The Lord  Chief Justice of Northern Ireland is a judge who is the appointed official holding office as President of the Courts of Northern Ireland and is head of the Judiciary of Northern Ireland. The present Lord Chief Justice of Northern Ireland is Dame Siobhan Keegan. Her counterpart in England and Wales is the Lord Chief Justice of England and Wales, and in Scotland her equivalent is the Lord President of the Court of Session. The position was established with the creation of Northern Ireland in 1922, and was preceded by the position of Lord Chief Justice of Ireland prior to the partition of Ireland.

Background
The Lord Chief Justice of Northern Ireland holds the office of President of the courts of Northern Ireland and is head of the judiciary of Northern Ireland.

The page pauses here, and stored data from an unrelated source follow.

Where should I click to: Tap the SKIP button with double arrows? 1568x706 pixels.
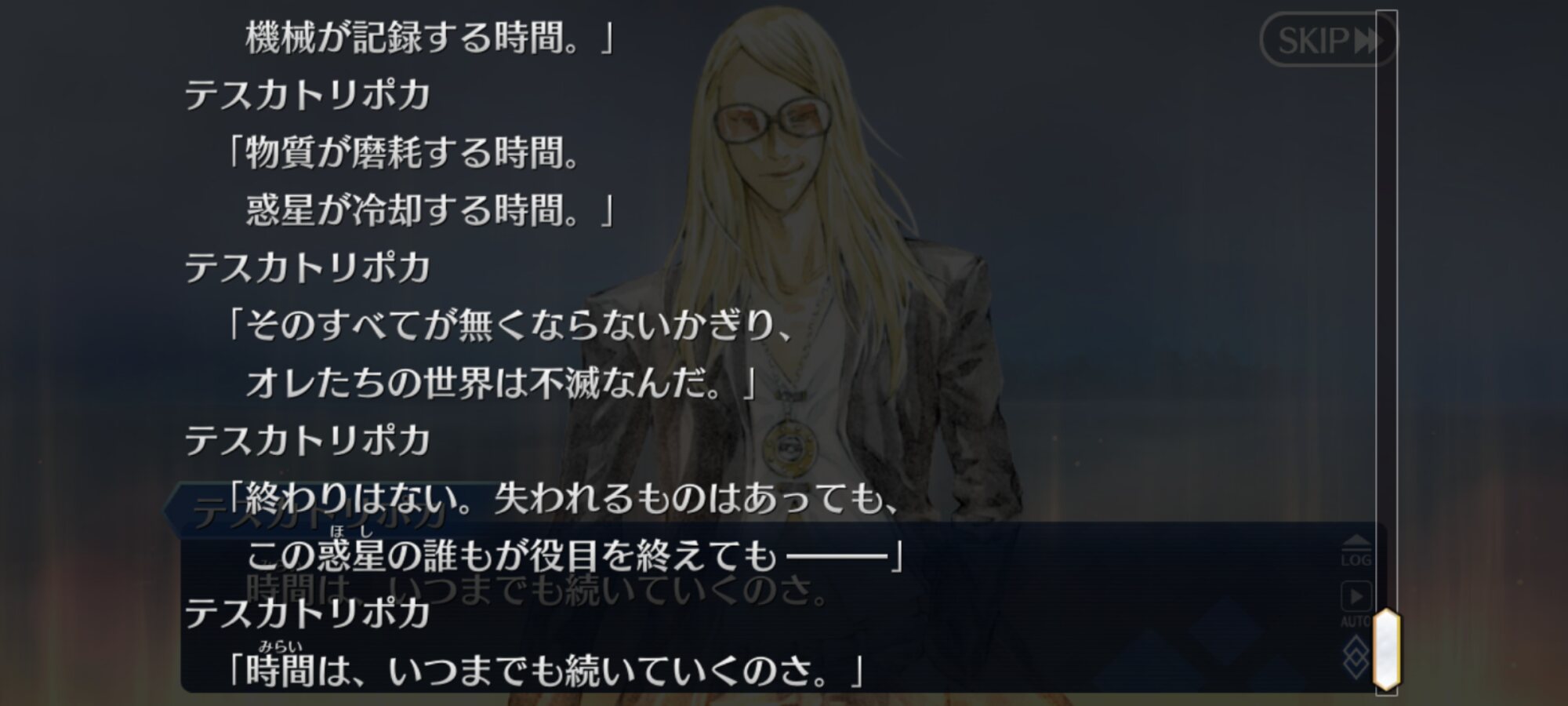click(x=1327, y=40)
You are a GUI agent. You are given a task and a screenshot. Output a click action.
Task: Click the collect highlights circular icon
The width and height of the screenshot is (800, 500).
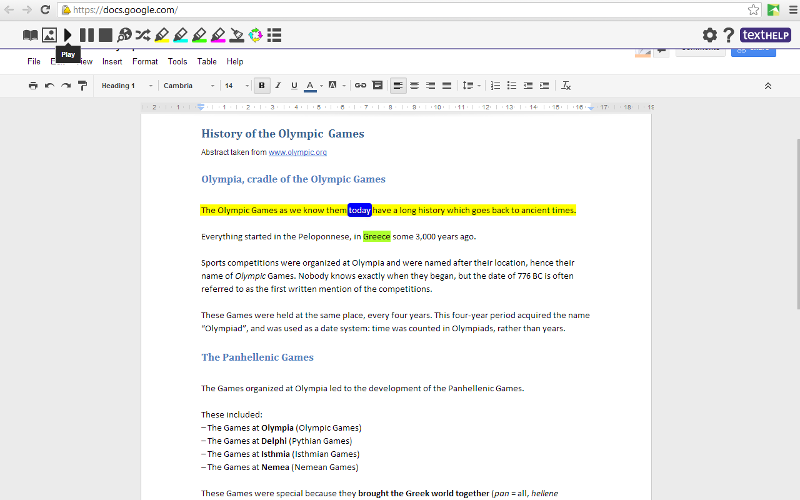255,35
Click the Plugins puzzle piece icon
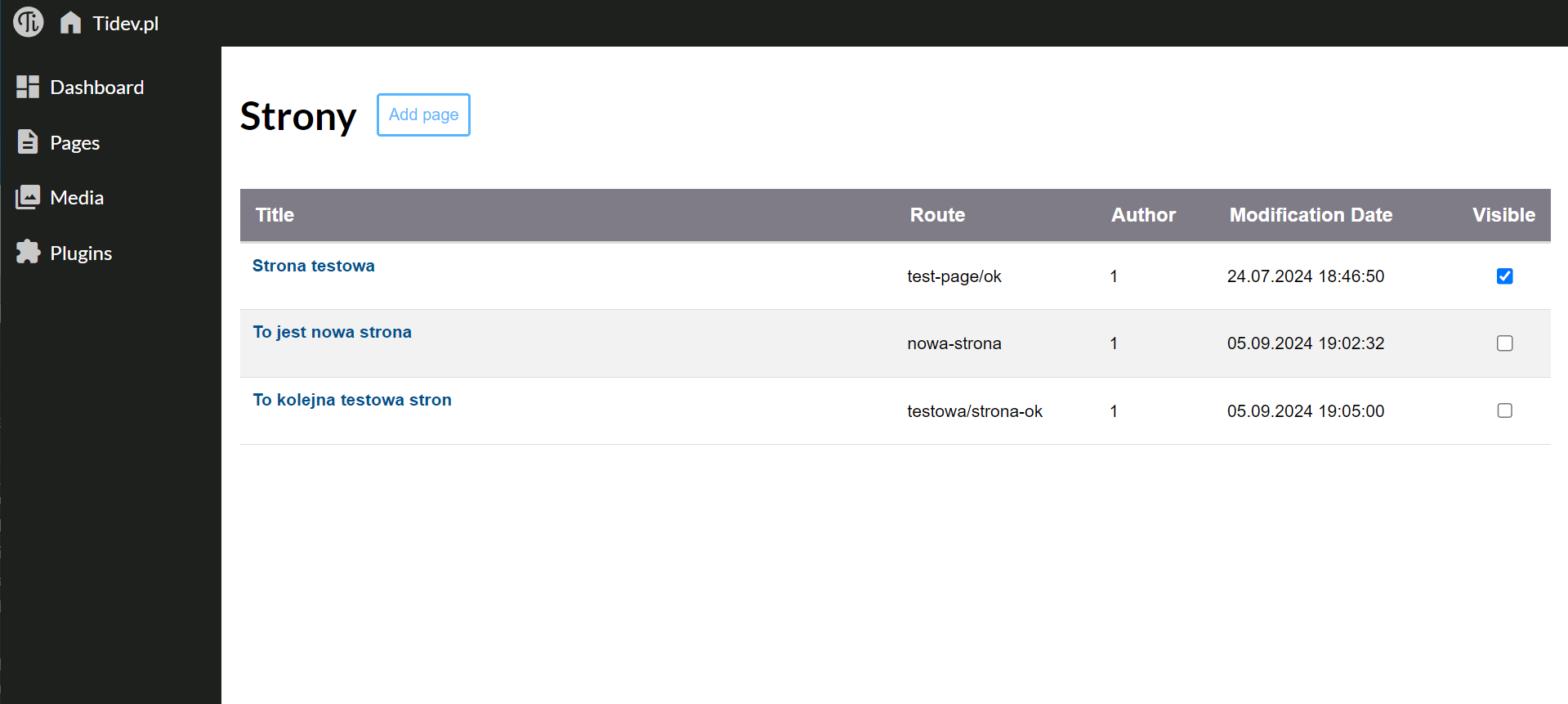 pyautogui.click(x=28, y=252)
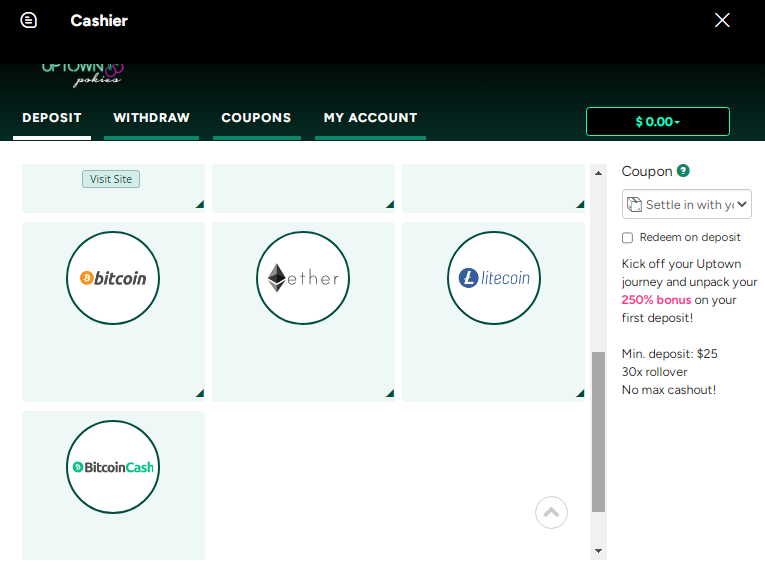Screen dimensions: 765x562
Task: Close the Cashier window with X
Action: pyautogui.click(x=722, y=20)
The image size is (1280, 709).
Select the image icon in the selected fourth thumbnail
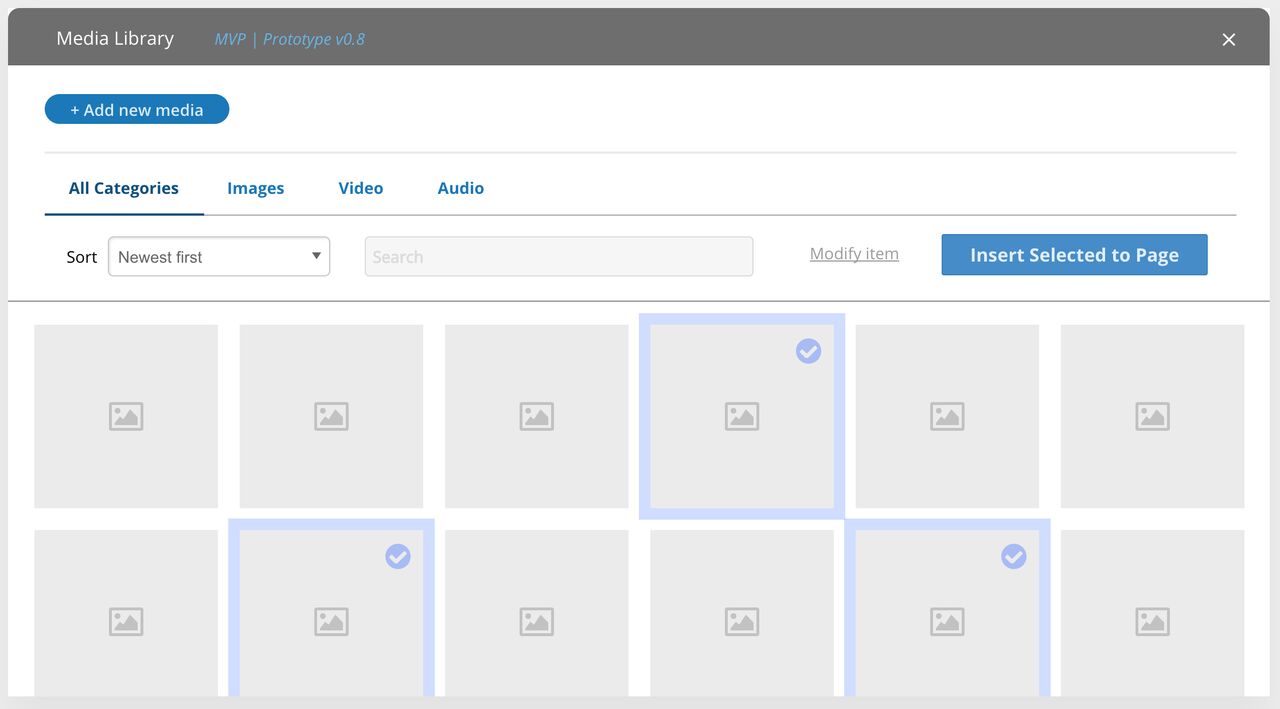coord(741,416)
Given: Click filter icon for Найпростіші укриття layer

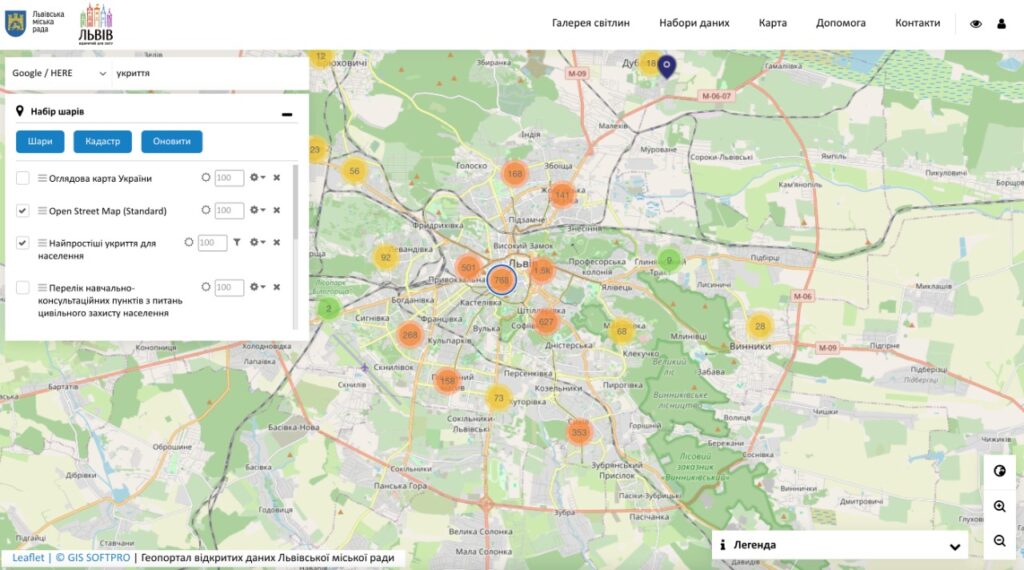Looking at the screenshot, I should pyautogui.click(x=237, y=242).
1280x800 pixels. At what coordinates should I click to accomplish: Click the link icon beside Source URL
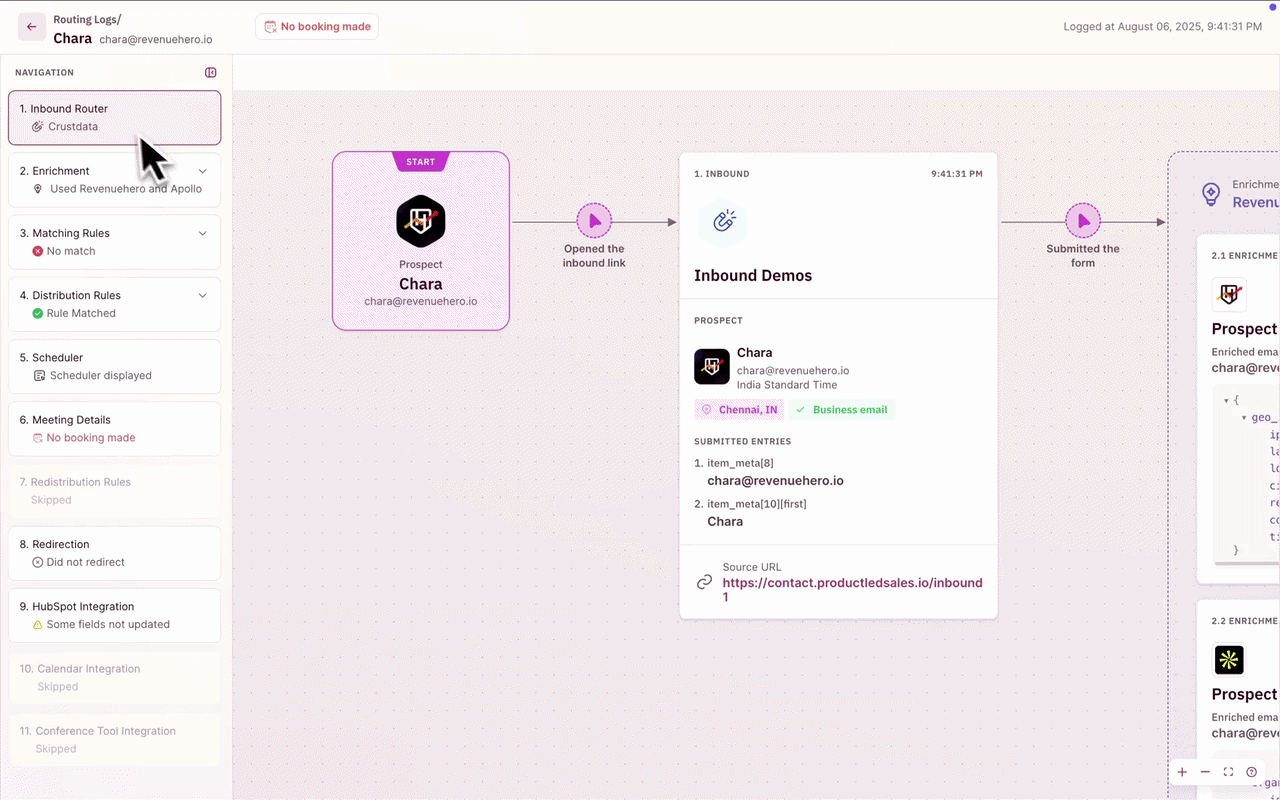click(x=704, y=582)
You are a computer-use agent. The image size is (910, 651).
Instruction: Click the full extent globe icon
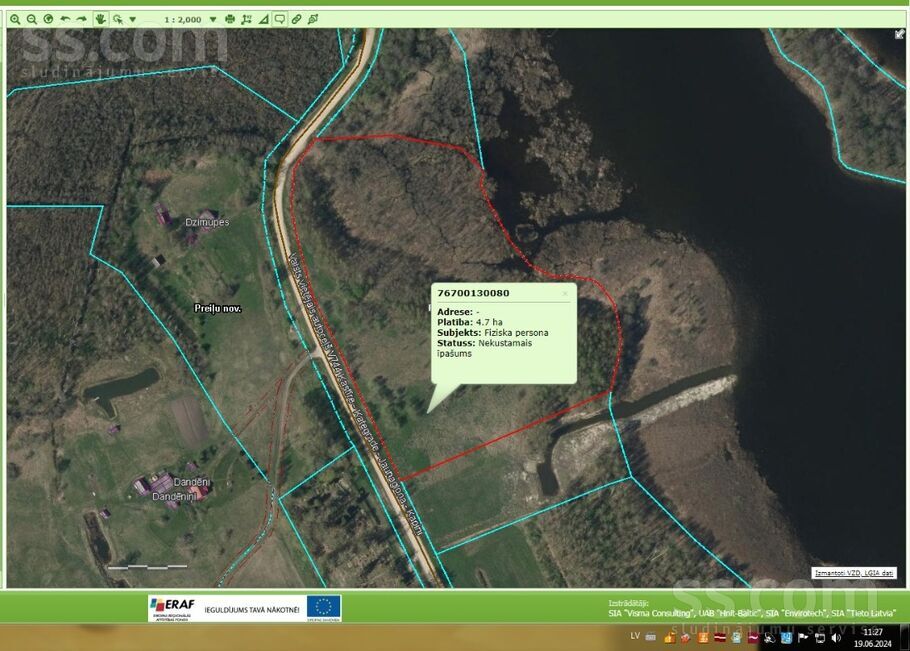[48, 19]
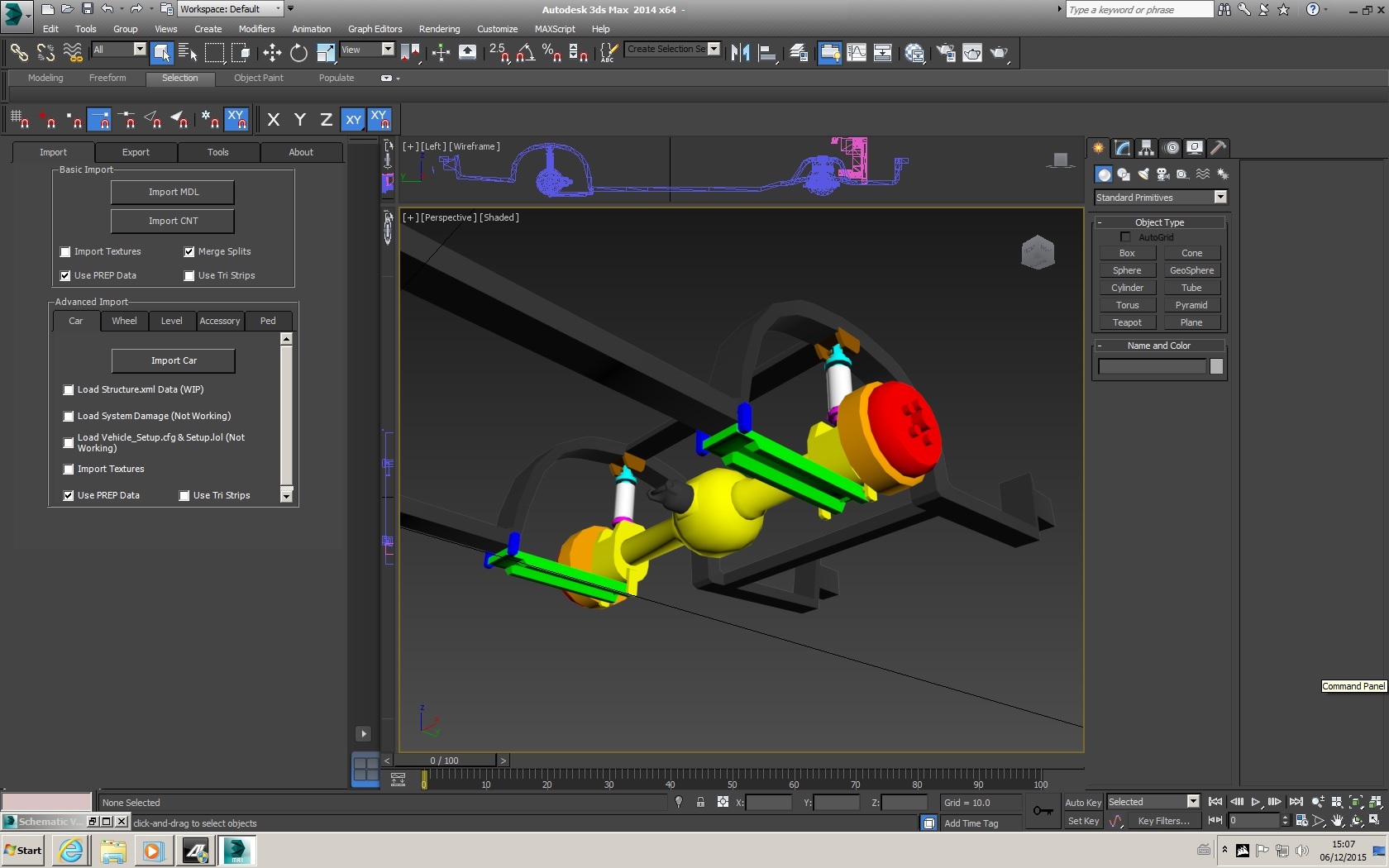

The Lord Chief Justice is responsible for representing the views of the judiciary of Northern Ireland to government, for the maintenance of appropriate arrangements for the welfare, training and guidance of the judiciary of Northern Ireland, and for the maintenance of appropriate arrangements for the deployment of the judiciary of Northern Ireland and the allocation of work within courts.

The Lord Chief Justice is president of the Court of Appeal, the High Court, the Crown Court, the county courts and the magistrates' courts of Northern Ireland. The Lord Chief Justice is entitled to sit on any of those courts, but routinely sits on the Court of Appeal.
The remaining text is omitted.